### PROVIDED TEXT
START

April 6, 2020

"We were at once recipients of and contributors to the joy of witnessing the sudden appearance of creatures none of us had foreseen, but which we ourselves had nonetheless created."

Said the Surrealist poet Simone Kahn, quoted in "Explaining Exquisite Corpse, the Surrealist Drawing Game That Just Won’t Die."

It's a game you might want to play, during our long confinement, with all the concern about about our body.

Here are 2 fabulous examples by Man Ray, André Breton, Yves Tanguy, and Max Morise (in 1928):



If you don't know how to do these drawings and don't want to read the linked article, look closely at these images and see where the paper folds are. One person begins the drawing, then makes a fold that reveals only the ends of his lines, the next draws from there and makes the next fold, etc.

6 comments:

rcocean said...

END

### PROVIDED MATERIAL

START

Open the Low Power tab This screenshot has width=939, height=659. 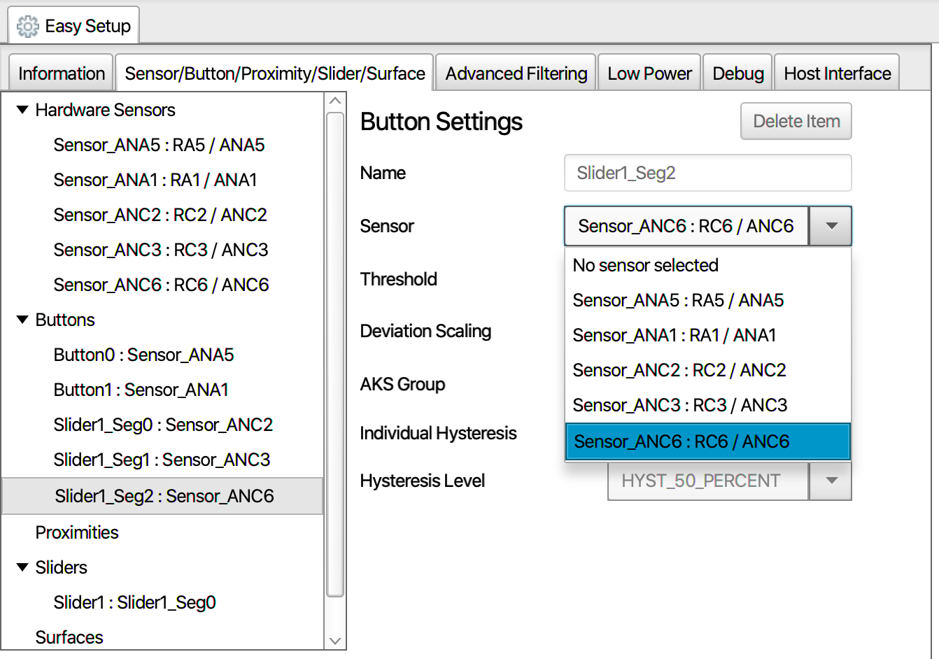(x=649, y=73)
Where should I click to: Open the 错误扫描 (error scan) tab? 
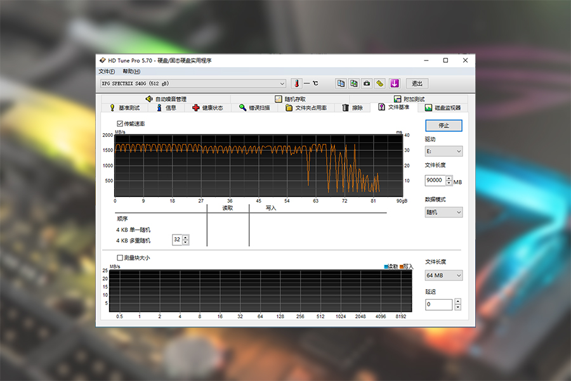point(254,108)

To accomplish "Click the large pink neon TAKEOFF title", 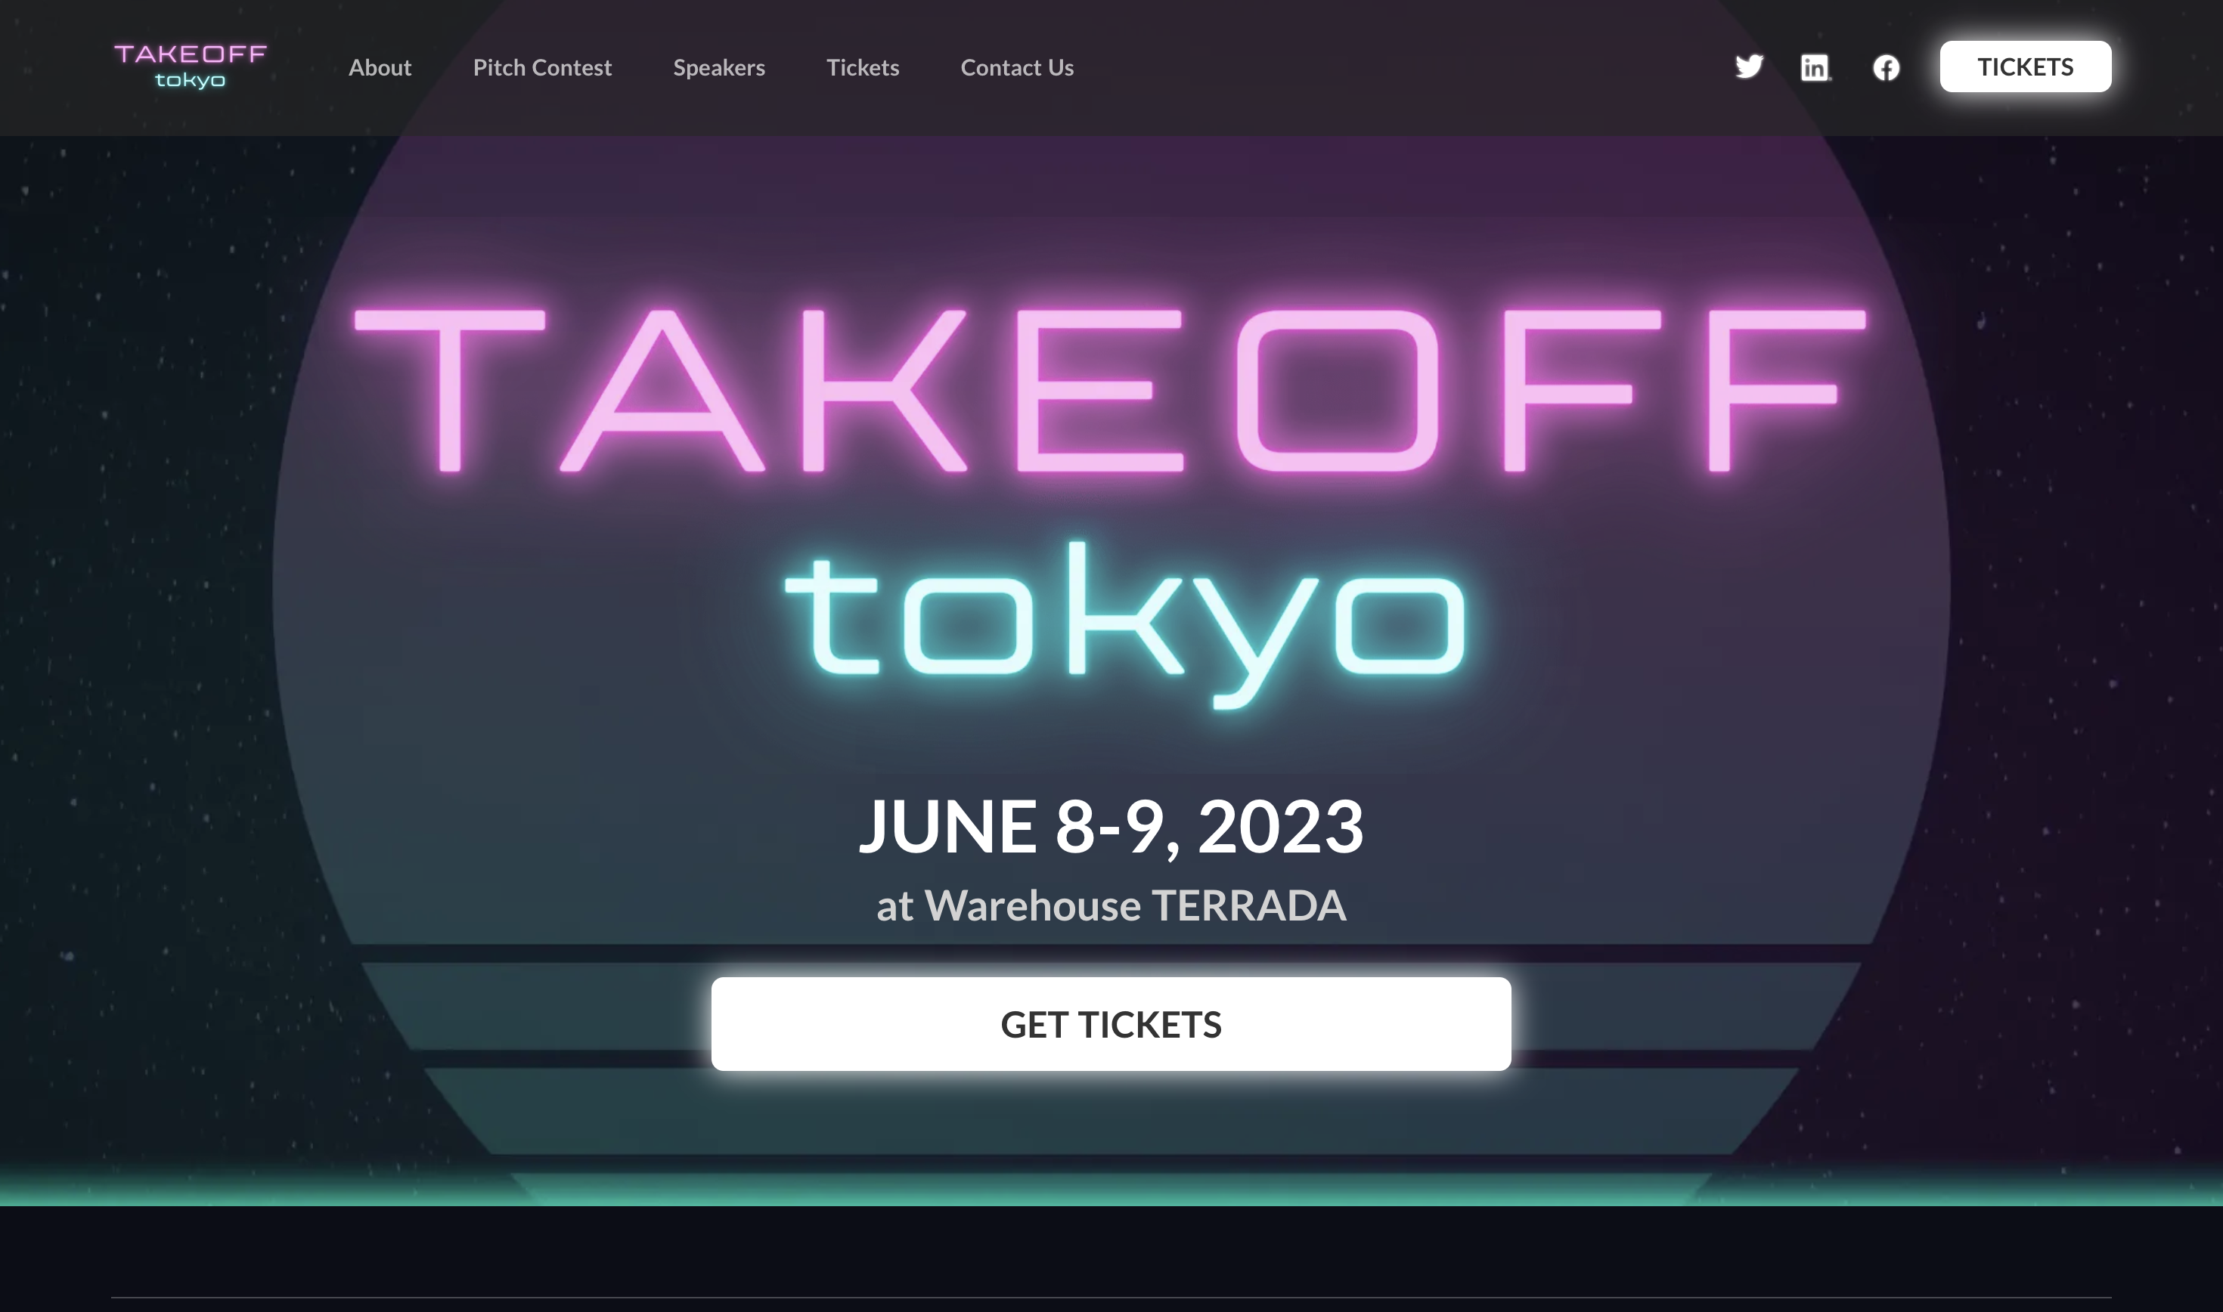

END

### PROMPT 1
According to the post on the Exquisite Corpse drawing game, why should a reader look closely at the paper folds in the 1928 images? Answer in one to three sentences.
### PROMPT 2
Resume the post on the Surrealist drawing game from the point where it stops.

### WRITTEN RESPONSE 1
The folds show how the drawings were made, so a reader who doesn't know the method and doesn't want to read the linked article can learn it from them. Each person draws, then folds the paper so that only the ends of their lines show, and the next person continues from there before making the next fold.

### WRITTEN RESPONSE 2
There's some real talent there. I can draw stick men, that's about it.

Howard said...

It's the picture version of the game telephone

Rick.T. said...

Philistine that I am, my first thought was Mad magazine.

Narr said...

NPR used to have a commentator named Andrei Codrescu, editor of a magazine called Exquisite Corpse. Wonderful Romanian-New Orleans accent IIRC.

I didn't know the history of the phrase.

Narr
Still learning

JMW Turner said...

There's something surreal about all of this.

Ann Althouse said...

“ NPR used to have a commentator named Andrei Codrescu,..”

Yeah, I liked him a lot.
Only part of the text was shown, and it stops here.